In our current system we have a distribution for every single polyphone, and only 34 codebooks. What we would like to have now, is an extra codebook for each of the leaf nodes of the distribution tree, these are the nodes that have ptrees attached. These new codebooks will also need their mixture weights distributions. So what we are going to do is add codebooks to cbs and add distributions to dss for every node of dst that holds a non-empty ptree. Here it is:

set itemN [dst configure -itemN]

for { set i 0} { \$i < \$itemN} { incr i} {

  if { [set ptree [dst.item(\$i) configure -ptree]] > -1} {

    set node [dst.item(\$i) configure -name]
    dst.ptreeSet.item(\$ptree) models [ModelArray dtabMA dss]

    if { [llength [set models [dtabMA puts]]] } {

      cbs add \$node LDA 16 12 DIAGONAL
      cbs:\$node := cbs.item([dss:[lindex [lindex \$models 0] 0] configure -cbX])
      set cbX [cbs index \$node]
      foreach ds \$models { dss:[lindex \$ds 0] configure -cbX \$cbX }
      if { [dst.item(\$i) configure -model] < 0 } {
        dss add \$node \$node
        dst.item(\$i) configure -model [dss index \$node]
      }
    }
    dtabMA destroy
  }
}

The for loop loops over all items (i.e. nodes) of the distribution tree.

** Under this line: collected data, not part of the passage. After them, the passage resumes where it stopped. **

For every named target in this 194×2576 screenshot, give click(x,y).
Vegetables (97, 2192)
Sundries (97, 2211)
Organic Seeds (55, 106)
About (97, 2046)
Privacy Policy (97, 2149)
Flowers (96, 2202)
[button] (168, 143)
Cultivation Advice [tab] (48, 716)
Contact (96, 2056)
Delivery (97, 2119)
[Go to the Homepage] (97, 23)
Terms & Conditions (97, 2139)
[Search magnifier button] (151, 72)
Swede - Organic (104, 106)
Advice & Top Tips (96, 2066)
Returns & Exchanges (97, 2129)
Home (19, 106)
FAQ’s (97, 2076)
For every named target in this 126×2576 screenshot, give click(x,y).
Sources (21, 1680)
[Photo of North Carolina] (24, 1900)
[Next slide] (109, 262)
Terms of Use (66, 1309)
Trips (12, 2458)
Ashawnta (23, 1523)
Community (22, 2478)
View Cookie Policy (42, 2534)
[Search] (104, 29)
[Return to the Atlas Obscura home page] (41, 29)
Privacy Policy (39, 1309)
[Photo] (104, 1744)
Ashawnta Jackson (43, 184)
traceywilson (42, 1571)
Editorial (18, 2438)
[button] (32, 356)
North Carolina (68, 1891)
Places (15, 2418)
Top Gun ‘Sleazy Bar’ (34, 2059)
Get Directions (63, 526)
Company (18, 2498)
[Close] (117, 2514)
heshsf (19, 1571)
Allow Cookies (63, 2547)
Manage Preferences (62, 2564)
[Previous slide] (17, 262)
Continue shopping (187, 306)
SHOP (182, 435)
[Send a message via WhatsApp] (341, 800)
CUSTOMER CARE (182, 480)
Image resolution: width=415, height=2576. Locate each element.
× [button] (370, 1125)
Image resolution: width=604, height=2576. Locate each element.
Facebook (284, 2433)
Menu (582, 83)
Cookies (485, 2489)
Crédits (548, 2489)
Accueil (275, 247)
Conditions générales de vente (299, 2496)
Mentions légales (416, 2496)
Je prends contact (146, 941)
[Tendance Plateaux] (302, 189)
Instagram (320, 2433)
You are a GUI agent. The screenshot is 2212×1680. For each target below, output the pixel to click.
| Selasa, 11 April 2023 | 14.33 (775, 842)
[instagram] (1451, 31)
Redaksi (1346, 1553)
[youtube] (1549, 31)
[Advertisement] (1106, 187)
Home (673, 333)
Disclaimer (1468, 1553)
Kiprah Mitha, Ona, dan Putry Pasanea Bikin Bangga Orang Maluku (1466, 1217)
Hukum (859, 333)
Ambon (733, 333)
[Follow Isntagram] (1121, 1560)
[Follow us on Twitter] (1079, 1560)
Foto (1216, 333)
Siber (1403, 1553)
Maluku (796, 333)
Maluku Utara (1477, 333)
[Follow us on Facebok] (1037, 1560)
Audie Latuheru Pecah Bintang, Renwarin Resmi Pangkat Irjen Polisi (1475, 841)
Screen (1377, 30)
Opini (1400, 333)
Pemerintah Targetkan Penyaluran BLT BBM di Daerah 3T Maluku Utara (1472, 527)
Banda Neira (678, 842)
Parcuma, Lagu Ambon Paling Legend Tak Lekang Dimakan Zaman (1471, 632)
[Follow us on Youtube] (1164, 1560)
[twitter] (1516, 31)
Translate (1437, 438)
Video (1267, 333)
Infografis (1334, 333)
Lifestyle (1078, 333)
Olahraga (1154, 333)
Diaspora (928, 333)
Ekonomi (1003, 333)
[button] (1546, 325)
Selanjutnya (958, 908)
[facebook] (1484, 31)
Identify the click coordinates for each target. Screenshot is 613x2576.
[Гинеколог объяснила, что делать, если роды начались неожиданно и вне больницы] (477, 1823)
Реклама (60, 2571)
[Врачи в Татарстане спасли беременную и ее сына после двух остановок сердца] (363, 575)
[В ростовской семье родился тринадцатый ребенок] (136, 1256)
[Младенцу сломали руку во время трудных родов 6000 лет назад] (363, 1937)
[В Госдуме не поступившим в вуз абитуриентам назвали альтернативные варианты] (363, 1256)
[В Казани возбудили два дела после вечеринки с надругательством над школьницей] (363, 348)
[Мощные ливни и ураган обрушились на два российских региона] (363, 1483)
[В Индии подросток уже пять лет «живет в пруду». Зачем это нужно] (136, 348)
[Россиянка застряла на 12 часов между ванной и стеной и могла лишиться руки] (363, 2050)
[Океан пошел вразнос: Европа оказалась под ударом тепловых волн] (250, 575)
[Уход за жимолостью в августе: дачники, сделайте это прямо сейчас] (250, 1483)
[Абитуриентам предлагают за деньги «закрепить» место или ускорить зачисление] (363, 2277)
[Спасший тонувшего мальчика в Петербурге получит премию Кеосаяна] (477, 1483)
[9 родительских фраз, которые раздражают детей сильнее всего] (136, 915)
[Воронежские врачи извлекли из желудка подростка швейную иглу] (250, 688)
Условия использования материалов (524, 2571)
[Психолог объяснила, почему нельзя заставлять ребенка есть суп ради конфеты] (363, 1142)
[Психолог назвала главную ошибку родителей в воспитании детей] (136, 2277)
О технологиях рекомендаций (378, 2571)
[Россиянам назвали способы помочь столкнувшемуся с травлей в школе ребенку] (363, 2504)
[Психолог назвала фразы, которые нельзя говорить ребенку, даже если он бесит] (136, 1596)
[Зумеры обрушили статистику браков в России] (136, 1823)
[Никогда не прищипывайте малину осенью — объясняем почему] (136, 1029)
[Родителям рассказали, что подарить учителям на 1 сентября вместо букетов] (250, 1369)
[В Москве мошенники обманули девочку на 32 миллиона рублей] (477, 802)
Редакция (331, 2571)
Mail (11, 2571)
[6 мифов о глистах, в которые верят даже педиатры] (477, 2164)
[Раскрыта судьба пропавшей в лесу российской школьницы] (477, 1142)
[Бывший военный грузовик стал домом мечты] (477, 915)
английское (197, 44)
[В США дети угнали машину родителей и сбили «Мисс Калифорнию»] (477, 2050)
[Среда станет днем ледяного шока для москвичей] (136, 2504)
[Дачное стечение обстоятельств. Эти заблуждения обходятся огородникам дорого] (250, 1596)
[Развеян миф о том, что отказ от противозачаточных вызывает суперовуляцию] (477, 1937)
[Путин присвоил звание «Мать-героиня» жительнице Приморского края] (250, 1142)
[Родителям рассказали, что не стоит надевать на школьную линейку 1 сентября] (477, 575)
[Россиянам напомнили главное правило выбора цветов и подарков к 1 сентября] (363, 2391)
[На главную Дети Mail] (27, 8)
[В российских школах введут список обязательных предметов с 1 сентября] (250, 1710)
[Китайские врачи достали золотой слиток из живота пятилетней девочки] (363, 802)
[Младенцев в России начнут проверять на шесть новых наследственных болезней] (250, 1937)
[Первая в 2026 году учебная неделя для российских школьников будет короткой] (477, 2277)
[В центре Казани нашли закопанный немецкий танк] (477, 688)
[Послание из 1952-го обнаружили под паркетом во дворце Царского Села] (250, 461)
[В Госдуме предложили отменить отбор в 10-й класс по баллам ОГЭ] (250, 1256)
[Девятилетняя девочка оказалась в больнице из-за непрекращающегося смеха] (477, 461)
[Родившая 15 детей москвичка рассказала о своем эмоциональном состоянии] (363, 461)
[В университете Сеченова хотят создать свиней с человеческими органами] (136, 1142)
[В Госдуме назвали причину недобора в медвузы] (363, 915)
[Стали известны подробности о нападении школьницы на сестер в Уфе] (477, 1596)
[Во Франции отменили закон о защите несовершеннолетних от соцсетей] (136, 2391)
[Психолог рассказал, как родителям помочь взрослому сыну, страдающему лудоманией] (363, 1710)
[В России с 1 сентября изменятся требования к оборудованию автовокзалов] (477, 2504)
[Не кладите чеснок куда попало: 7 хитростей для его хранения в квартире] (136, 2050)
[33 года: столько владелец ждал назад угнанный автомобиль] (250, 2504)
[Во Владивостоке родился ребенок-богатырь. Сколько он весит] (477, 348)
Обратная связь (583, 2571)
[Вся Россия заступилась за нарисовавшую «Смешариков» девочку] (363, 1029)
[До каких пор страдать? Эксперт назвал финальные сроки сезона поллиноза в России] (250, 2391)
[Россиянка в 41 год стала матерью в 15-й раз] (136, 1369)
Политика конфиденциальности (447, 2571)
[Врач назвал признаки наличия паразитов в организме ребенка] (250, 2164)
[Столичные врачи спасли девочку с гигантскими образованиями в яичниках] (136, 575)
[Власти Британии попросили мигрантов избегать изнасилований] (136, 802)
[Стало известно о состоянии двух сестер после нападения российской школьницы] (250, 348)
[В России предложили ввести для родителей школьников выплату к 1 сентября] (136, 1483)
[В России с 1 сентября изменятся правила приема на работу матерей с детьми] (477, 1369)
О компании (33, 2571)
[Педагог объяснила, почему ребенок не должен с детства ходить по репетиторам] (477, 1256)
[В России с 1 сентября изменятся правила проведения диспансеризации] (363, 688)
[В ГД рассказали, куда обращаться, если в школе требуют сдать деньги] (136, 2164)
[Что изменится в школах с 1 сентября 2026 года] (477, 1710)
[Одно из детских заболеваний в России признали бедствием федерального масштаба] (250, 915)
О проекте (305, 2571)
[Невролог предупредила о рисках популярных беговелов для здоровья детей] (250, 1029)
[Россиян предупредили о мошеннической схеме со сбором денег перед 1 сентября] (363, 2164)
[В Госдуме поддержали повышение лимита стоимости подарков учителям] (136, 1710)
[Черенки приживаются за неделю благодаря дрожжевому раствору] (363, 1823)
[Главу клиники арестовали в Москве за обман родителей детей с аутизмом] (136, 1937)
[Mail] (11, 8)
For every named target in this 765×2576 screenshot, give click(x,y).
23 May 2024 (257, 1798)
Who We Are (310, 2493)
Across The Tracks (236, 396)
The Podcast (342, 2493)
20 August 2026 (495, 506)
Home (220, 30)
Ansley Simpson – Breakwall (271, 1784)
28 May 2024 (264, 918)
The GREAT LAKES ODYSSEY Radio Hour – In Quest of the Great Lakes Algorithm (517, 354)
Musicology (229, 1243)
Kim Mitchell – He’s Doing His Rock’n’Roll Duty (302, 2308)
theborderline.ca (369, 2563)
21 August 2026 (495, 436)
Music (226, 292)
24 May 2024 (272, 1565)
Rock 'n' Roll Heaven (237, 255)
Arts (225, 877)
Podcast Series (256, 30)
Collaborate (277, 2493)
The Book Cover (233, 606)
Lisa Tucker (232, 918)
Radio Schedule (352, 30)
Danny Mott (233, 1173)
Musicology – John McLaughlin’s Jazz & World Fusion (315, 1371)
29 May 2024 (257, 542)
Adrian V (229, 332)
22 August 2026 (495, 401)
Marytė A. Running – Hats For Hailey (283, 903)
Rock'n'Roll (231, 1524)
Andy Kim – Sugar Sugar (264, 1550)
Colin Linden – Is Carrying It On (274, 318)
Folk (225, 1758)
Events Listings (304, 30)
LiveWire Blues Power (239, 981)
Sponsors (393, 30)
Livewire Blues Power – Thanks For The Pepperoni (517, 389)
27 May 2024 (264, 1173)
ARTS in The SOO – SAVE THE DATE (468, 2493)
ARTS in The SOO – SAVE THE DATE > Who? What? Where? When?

It checks if the current node has a ptree attached, and only if it has one it gets the nodes name, and all the distribution indices that were assigned to the polyphones in the attached ptree. The PTree object's method "models" does write all distribution indices in a ModelArray object.
Then, if this model array in not empty (could be the case for initially created ptrees that have never got any polyphone), we add a new codebook with the same name as the dst-node to the codebook set, initialize its parameters with the from the codebook that was used for any one of the distributions in the models array (should be the same for all), and then make all distributions in the models array use the newly created codebook. Also we add a new distribution with the same name as the codebook and tell the leaf node of the distribution tree to now use this newly created distribution.

Eventually we write out the finished clustered codebook and distribution description files.:

cbs write codebookSetClustered
dss write  distribSetClustered

Pruning The Distribution Tree

So far we still have all the ptrees attached to the distribution tree, also we stell have lots of distributions in the distribution set. If we want to continue with the clustered acoustic models only, and are not interested in the single polyphones any more, we should simple prune them away from the tree, and create a distribution set, that contains only the distributions that we really need:

[DistribSet dss2 cbs]

foreach node [dst:] {

  set model [dst:\$node configure -model]
  set ptree [dst:\$node configure -ptree]

  if { \$ptree > -1 } { dst:\$node configure -ptree -1 }
  if { \$model > -1 } {
    set dsname [dss name \$model]
    dss2 add \$dsname [cbs name [dss:\$dsname configure -cbX]]
  }
}

We call the new distribution set dss2, and, in a loop over all nodes of the distribution tree, we add a distribution for each node that has been assigned a model. In the same loop we detach all attached ptrees that we find.

Eventually we write the description of the now clustered and pruned distribution set and distribution tree:

dst  write distribTreeClusteredPruned
dss2 write distribSetClusteredPruned

Some Sanity Checks

Let's have a look at what we've just created. Look at the number of distributions that you now have in the pruned distribution set. There should be much less of them than in the unpruned version. Also look at the distribution tree. Extract all the questions that were posed for the beginning segments and see if you can find a tendency towards asking more questions about the left context, also check if you can find a tendency to questions about the right context for the ending segments.